Nel pomeriggio di mercoledì 2 marzo 2022 si è svolto un interessante dibattito sul conflitto tra Ucraina e Russia. La conferenza – dal titolo Ukraine: What does Putin want? What can Europe do? – è stata organizzata dal Centro Jean Monnet e dal Dipartimento di Sociologia e Ricerca Sociale dell’Università di Trento. L’incontro ha avuto luogo presso l’Aula 20 del Palazzo di Sociologia ed è stato presieduto da Giuseppe Sciortino, direttore del Dipartimento. La round table era formata da professori di Scienza Politica e Relazioni Internazionali, tra cui Vincenzo Della Sala, che insegnando nell’Ateneo trentino ha potuto partecipare in presenza. Gli altri ospiti – Piotr Dutkiewicz dall’Università di Carleton, Kateryna Pishchikova dall’Università eCampus e Francesco Giumelli dall’Università di Groningen – si sono collegati telematicamente.

La delicata questione ucraina è stata trattata seguendo una precisa scaletta tematica. Nel dettaglio, il professor Dutkiewicz si è concentrato sulla figura di Vladimir Putin, evidenziando l’ambiguità delle sue azioni e affermazioni. Successivamente la professoressa Pishchikova ha delineato i principali eventi che hanno condotto al conflitto odierno. La crisi risale al 2013, quando il presidente filorusso Janukovič sospese qualsiasi tipo di accordo tra Ucraina e Unione Europea, rafforzando i rapporti con Putin.
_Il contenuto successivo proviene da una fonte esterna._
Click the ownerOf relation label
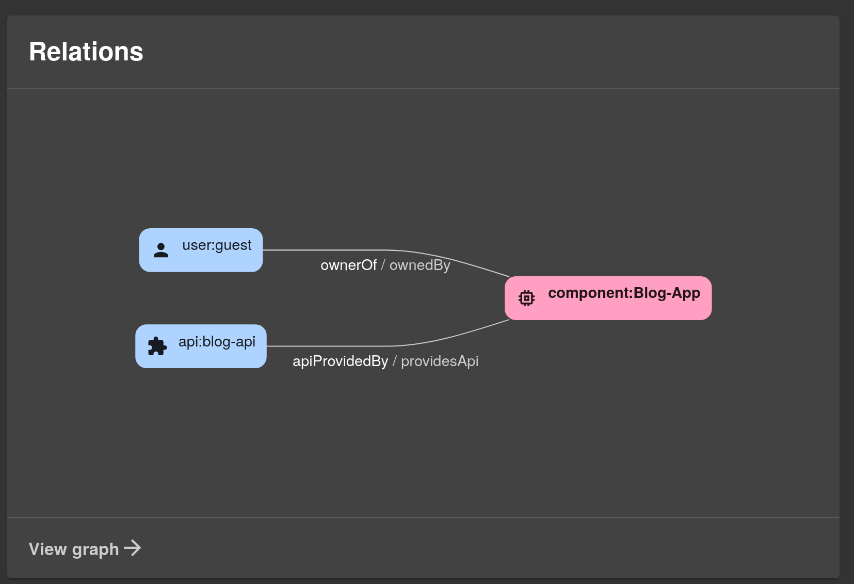854x584 pixels. tap(348, 265)
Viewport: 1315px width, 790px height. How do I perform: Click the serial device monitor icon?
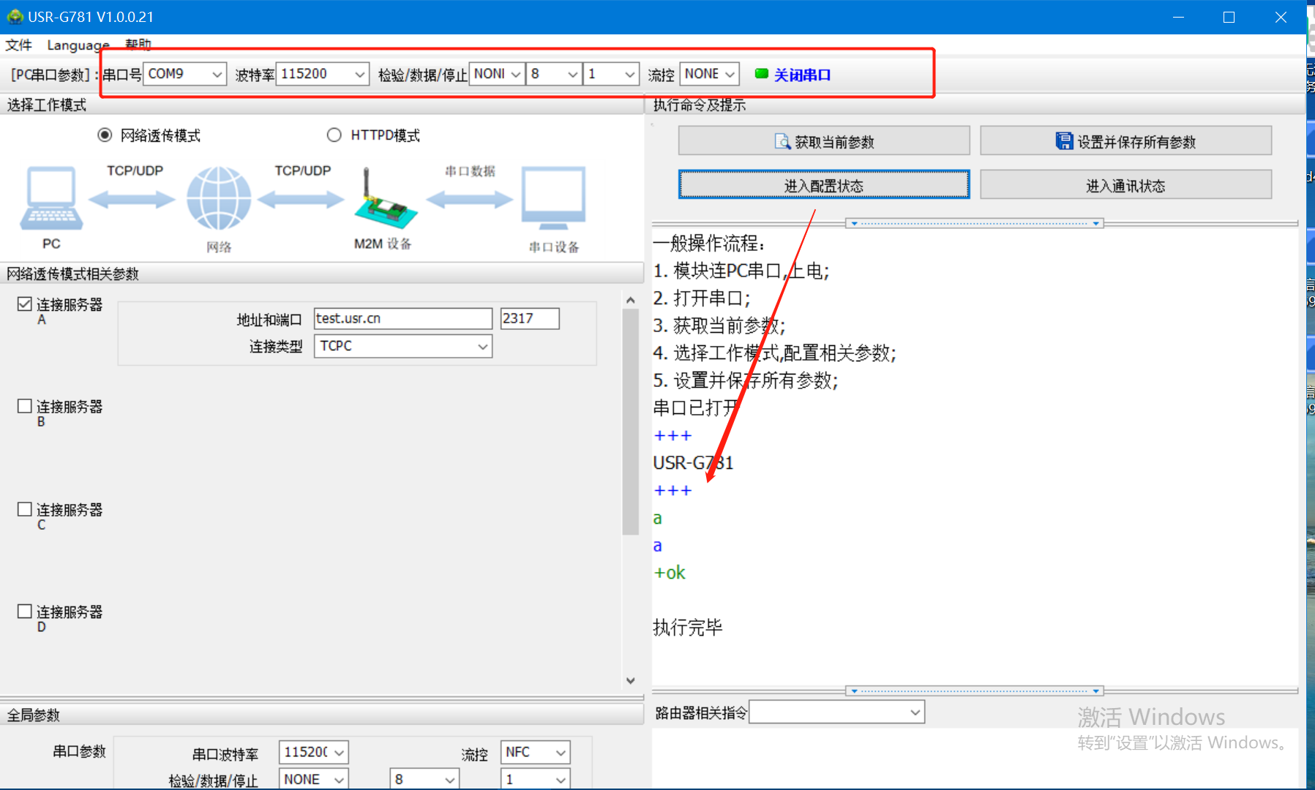(x=553, y=198)
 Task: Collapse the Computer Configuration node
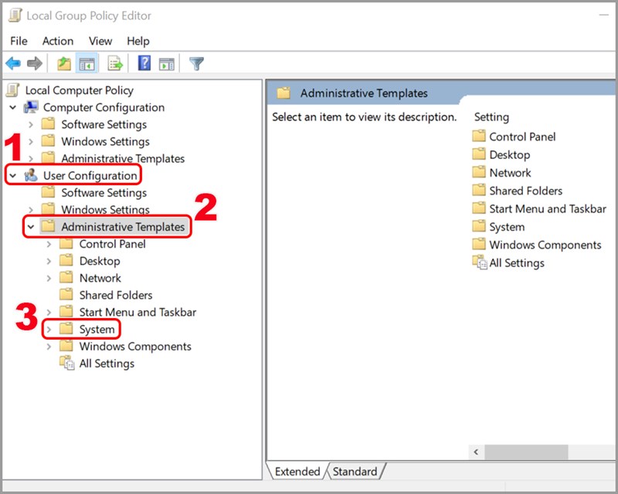pyautogui.click(x=13, y=108)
Tale decisione causò rivolte e proteste popolari, che portarono all’insediamento di un nuovo governo e all’elezione del Presidente Porošenko, favorevole alla collaborazione con l’UE e la NATO. La risposta del Cremlino non si fece attendere: nel 2014 le truppe russe occuparono la Crimea e scoppiò la Guerra del Donbass, regione dell’Ucraina orientale abitata prevalentemente da russofoni che non riconoscono la legittimità di Kiev. Il conflitto, culminato con la recente annessione a Mosca dei territori ucraini di Donetsk e Lugansk, ha avuto esiti disastrosi: di conseguenza, USA e UE sono intervenute in soccorso di Kiev. A questo proposito il professor Giumelli ha analizzato la risposta dell’Occidente agli attacchi del Cremlino, mettendo in luce il ruolo fondamentale delle sanzioni. «È difficile trovare un’altra crisi che abbia ricevuto una risposta così forte da parte dell’UE» – ha esordito Giumelli: per la prima volta nella sua storia, infatti, l’Unione ha utilizzato parte dei propri fondi per acquistare armamenti da inviare in Ucraina. Inoltre, le sanzioni imposte dalla stessa UE e dagli Stati Uniti si sono rivelate lo strumento più efficace per indebolire l’economia russa, nonché la misura più “civile” e razionale per evitare lo scoppio di una possibile III World War. Giumelli ha speso buone parole anche per l’operato di Biden, che non ha ceduto alle continue provocazioni di Putin. Infine, ha sottolineato le nuove strategie adottate dalla comunità internazionale in momenti di crisi, come il supporto economico attraverso l’uso di criptovalute o l’aumento di attacchi hacker. In conclusione, il professor Della Sala è intervenuto per chiarire cosa potrà fare l’Europa in futuro, sia nella gestione del conflitto in Ucraina sia nelle relazioni diplomatiche con paesi non democratici.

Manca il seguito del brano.